Melbourne. El primer ministro australiano, Malcolm Turnbull, se negó a ofrecer al presidente estadounidense Donald Trump asesoramiento sobre el control de armas, días después de un tiroteo masivo en una escuela en Florida, a pesar del éxito su país en reducir la violencia con armas de fuego.

Australia tiene una de las legislaciones sobre control de armas más duras del mundo, introducida después del peor tiroteo masivo de su historia, cuando un hombre armado mató a 35 personas en Port Arthur en el estado insular de Tasmania en 1996.

Australia no ha tenido tiroteos masivos desde entonces.

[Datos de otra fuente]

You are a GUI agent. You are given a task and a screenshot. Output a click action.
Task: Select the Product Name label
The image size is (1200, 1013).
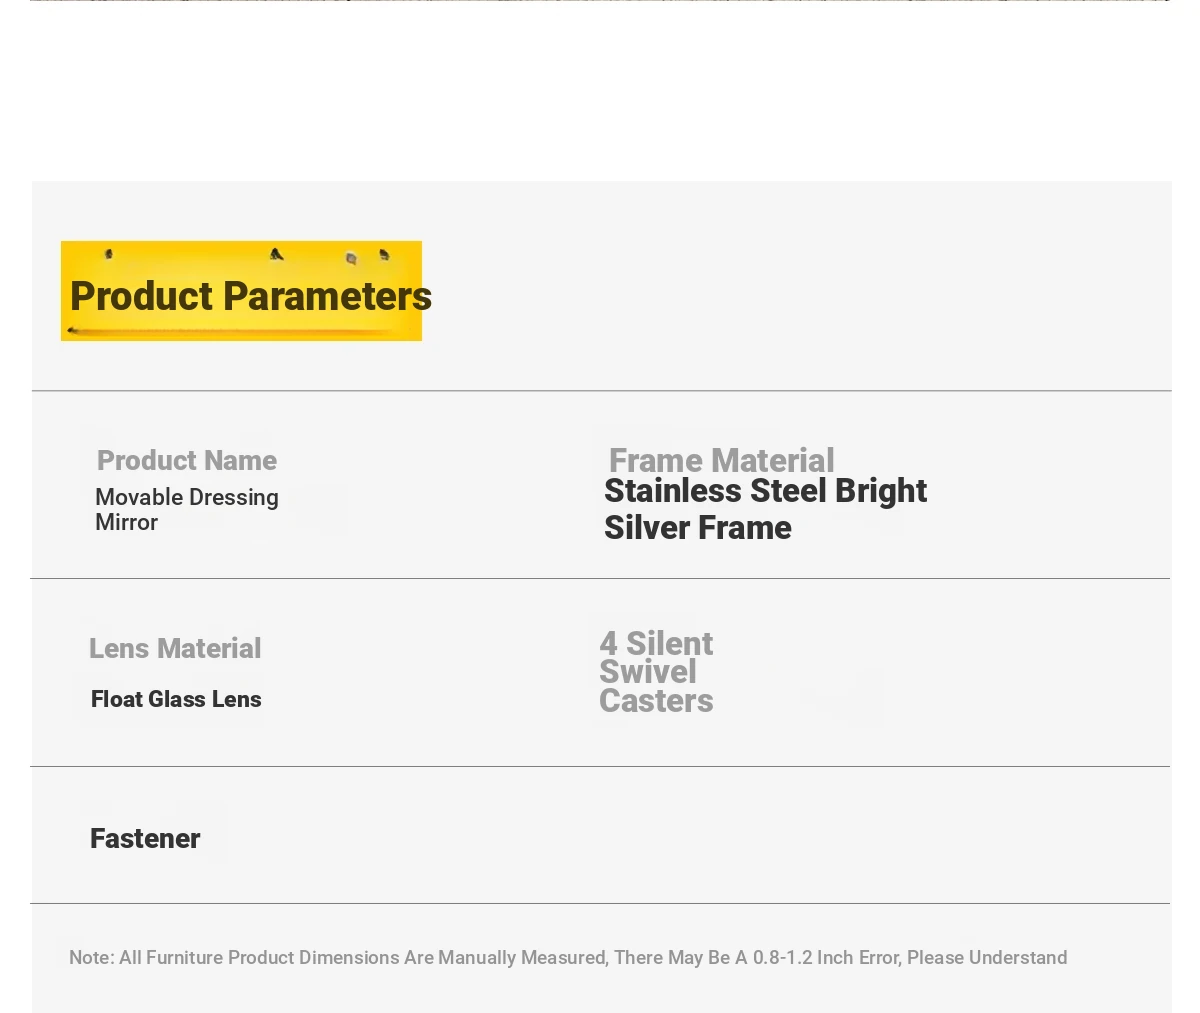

Pero Turnbull, quien se reunió con Trump para conversar en Washington este viernes, dijo que no ofrecerá ningún consejo a Estados Unidos sobre un tema que está dividiendo a la población.

"Es un contexto completamente diferente históricamente y legalmente," dijo Turnbull en una conferencia de prensa luego de las conversaciones en la Casa Blanca y agregó que estaba satisfecho con el control de armas de Australia.

"Ciertamente no nos atrevemos a brindar asesoramiento político sobre el tema", dijo Turnbull, según una transcripción de la conferencia de prensa emitida por la oficina del primer ministro.

El tema del control de armas en Estados Unidos volvió a estar en el centro del debate el 14 de febrero, cuando un exestudiante mató a 17 personas en una escuela en Florida con un rifle semiautomático AR-15 que había comprado legalmente.

Australia ha prohibido todos los rifles semiautomáticos, las escopetas semiautomáticas y de bombeo. Además, tiene un sistema restrictivo de licencias y controles de propiedad.